Nick Hornby's 'Funny Girl' receives mainly positive reviews

Hornby's book centers on a woman who becomes the star of a British sitcom in the 1960s.

'Funny Girl' is by Nick Hornby.

Nick Hornby’s newest novel “Funny Girl” is receiving mainly positive reviews for its story about a TV star living in England in the 1960s. 

The book, which centers on Sophie, star of the sitcom “Barbara (& Jim),” is being released on Feb. 3. Hornby is also the author of such books as “High Fidelity” and “About a Boy.”

Both the Monitor and Amazon selected “Girl” as one of the best books of February, with Amazon editorial director Sara Nelson saying of the book, “It's really about the '60s.... [The supporting characters are really great.” 

“Girl” has received praise elsewhere as well. Publishers Weekly awarded it a starred review, writing of the novel, “Hornby wonderfully captures the voice and rhythms of broadcast television of the time, and seems to delight in endless inversions of art imitating life imitating art, his characters inspiring and feeding upon the storylines they produce. The result is a delightful collection of characters that care as much as they harm, each struggling to determine who they want to be.” Kirkus Reviews also gave it a starred review, writing, “Hornby makes the reader care for his characters as much as he does and retains a light touch with the deeper social implications…. funny, and sad.”
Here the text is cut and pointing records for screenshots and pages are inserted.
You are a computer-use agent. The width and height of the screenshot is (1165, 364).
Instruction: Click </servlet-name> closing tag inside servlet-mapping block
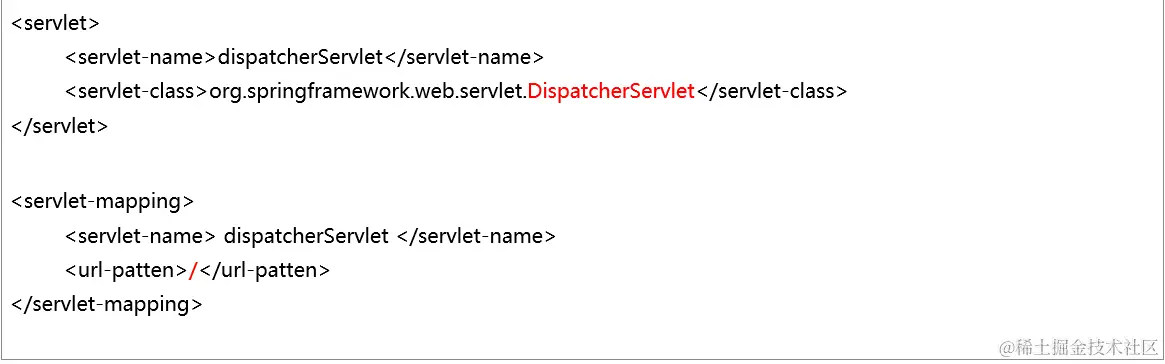(476, 236)
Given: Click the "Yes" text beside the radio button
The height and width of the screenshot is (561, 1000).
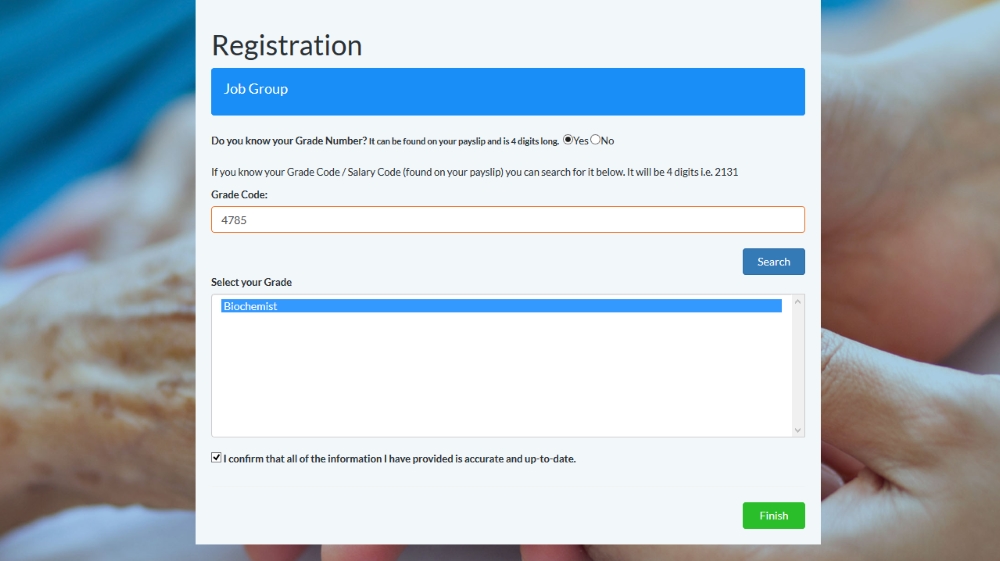Looking at the screenshot, I should click(581, 141).
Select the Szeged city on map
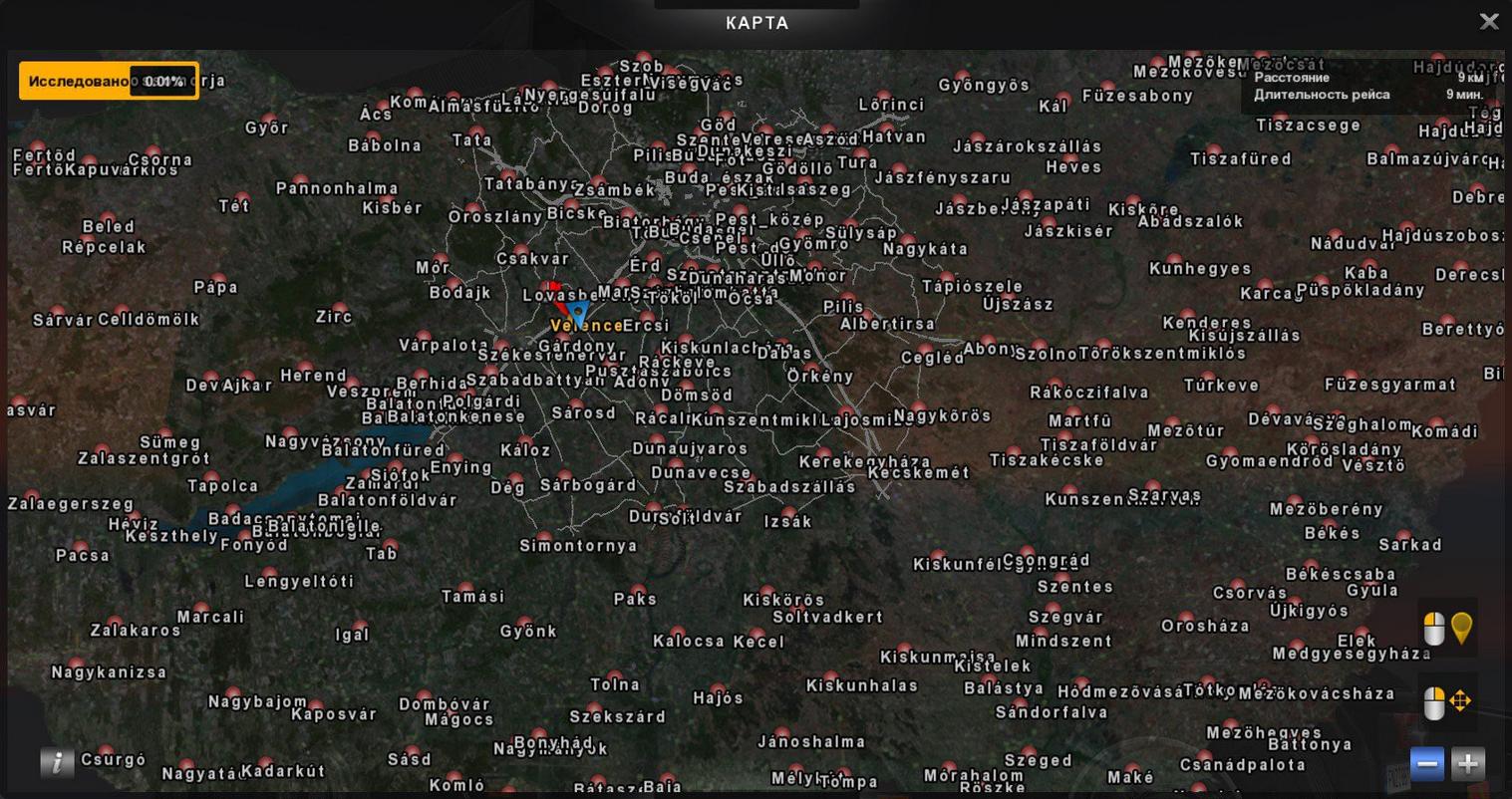The width and height of the screenshot is (1512, 799). point(1038,760)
Meanwhile, New York Times writer Janet Maslin wrote that the book is “rambunctious…. [with] witty illustrations…. [S]omething about the chemistry among writers, actors and their producer-director … really clicks…. As in any Hornby novel, the mood stays breezy.”

And Guardian writer Joe Moran wrote that "Hornby nicely recreates a certain version of 1960s London.... Nothing Hornby writes could ever be a chore to read, and 'Funny Girl' displays his usual talents for narrative zip and easy human sympathy.... The interior monologues feel undeveloped and the language used to convey feeling, gesture and mood doesn’t work hard enough.... But the book’s dialogue – and there are whole sections that consist almost entirely of direct speech – is fast and funny."

However, Los Angeles Times critic David L. Ulin found that “[there is] a flatness in the novel, a lack of full dimensionality. It's not that ‘Funny Girl’ is unenjoyable; like much of Hornby's writing, it is funny and fast moving, perceptive and sharp. There is, however, no edge of consequence, no real sense of stakes.” 

Library Journal was also not won over, with LJ’s Christine Perkins of Washington’s Whatcomb City Library System writing, “While the fictionalized historical parts are compelling, the overall tone is flat, and the characters lack dimension. For a novel about comedy, the humor is off camera, implied but not evident. Hornby's … usual spark is missing. A readable but melancholy and definitely not funny book.”